Brent Allsop writes:
> or an authority than I am. I'm sure that there are at least a few
> people on this planet that know what is better for me better than
> I know what is better for me.

This may be so, but nonetheless, *you* and only you can know for
sure *which* people you trust in this way, and in this "meta" sense,
it's still you and no one else who knows what is best for you. You
are the one who is choosing the authority that you study, at
least once you've attained to adulthood, whatever that is (I'm
an unabashed fan of Peter Pan, myself).

Children usually stick with the default choice of their parents
as the right authority figures to listen to, but if the parents
screw up too much and lose their kids respect... it's usually
tragic, which is more important than the fact that it's also a
knotty problem in moral philosophy. Children's rights is a
gnarly area, intellectually. It depends entirely too much on
experiences and data that few people can think about objectively
and dispassionately.

But once you've hit the point where you've decided you are
capable of finding your own authorities whom you are sure are
more trustworthy than your parents (there's a provisional
definition of "adulthood" for you), then you're on your own in
terms of taking responsibility for your future ethical

> Here you are, apparently, at least partially, disagreeing
> with my thinking that it might be ok for someone to force
> someone to do something IF they know, absolutely, that that is what
> is right for that person. (i.e. a Mother knows a toddler should
> not wander into a busy street and forcefully prevents them from
> doing so.)

Yes, it's interesting that you have to invoke the parent-child
relationship in order to illustrate your notion of "absolute
knowledge of what is good for someone else". I doubt that it is
possible for one adult to know absolutely what is good for any
*other* adult. Unfortunately, this merely opens up room for debate
about the definition of adulthood. I was fascinated by the
distinction drawn in Linda Nagata's novel DECEPTION WELL: in the
city of Silk, those over age 120 years or so are considered
"real people", whereas those under that age are considered
"ados" (a word derived from "adolescent").

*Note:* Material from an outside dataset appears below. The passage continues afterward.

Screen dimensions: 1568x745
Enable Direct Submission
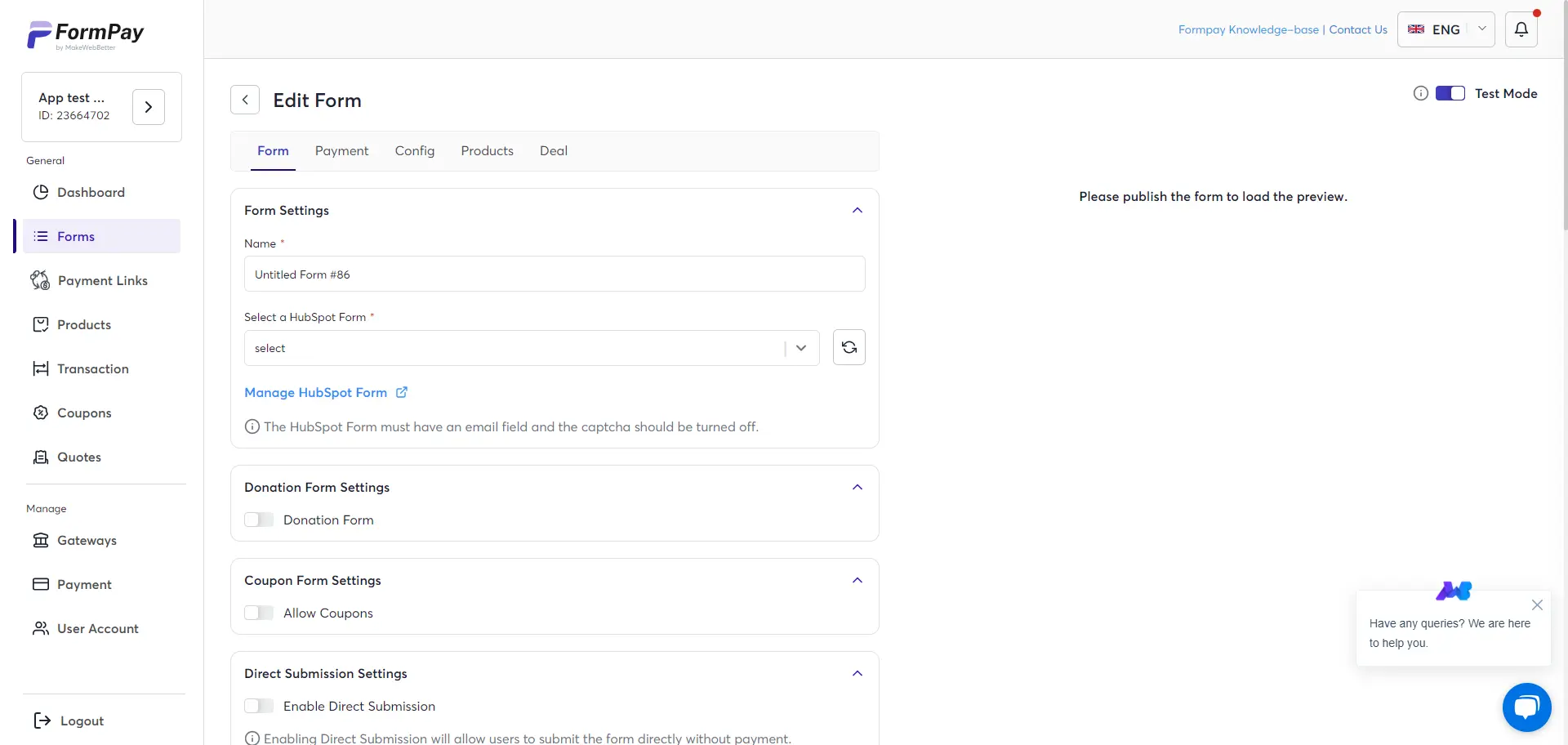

> So anyway, let me ask you a question I've been struggling
> with about what the proper behavior should be. Lets say
> you have a very close loved one. Say it is one of your children
> or something. Lets say he's about 17 years old and you know that
> throughout his life he has consistently expressed a desire to not
> be cryonically preserved

The position that I was taking was that an expressed desire to
commit suicide does not, by itself, constitute prima-facie evidence
of insanity, and that an *adult* of sound mind who clearly expressed
a desire not to be cryonically suspended after deanimation should
not be forced into suspension. If you want to take this already
fuzzy and difficult moral situation and mix into it questions of
children's rights and parental responsibilities, then you're taking
it way beyond my domain of expertise, since I'm over thirty and
childless so far.

> I ask anyone that is a better moral expert than I, what should
> I do?

I don't know for sure that there is any such thing as a moral
expert. The notion makes me suspicious. The only moral experts I
might trust are the ones who deny that they are moral experts.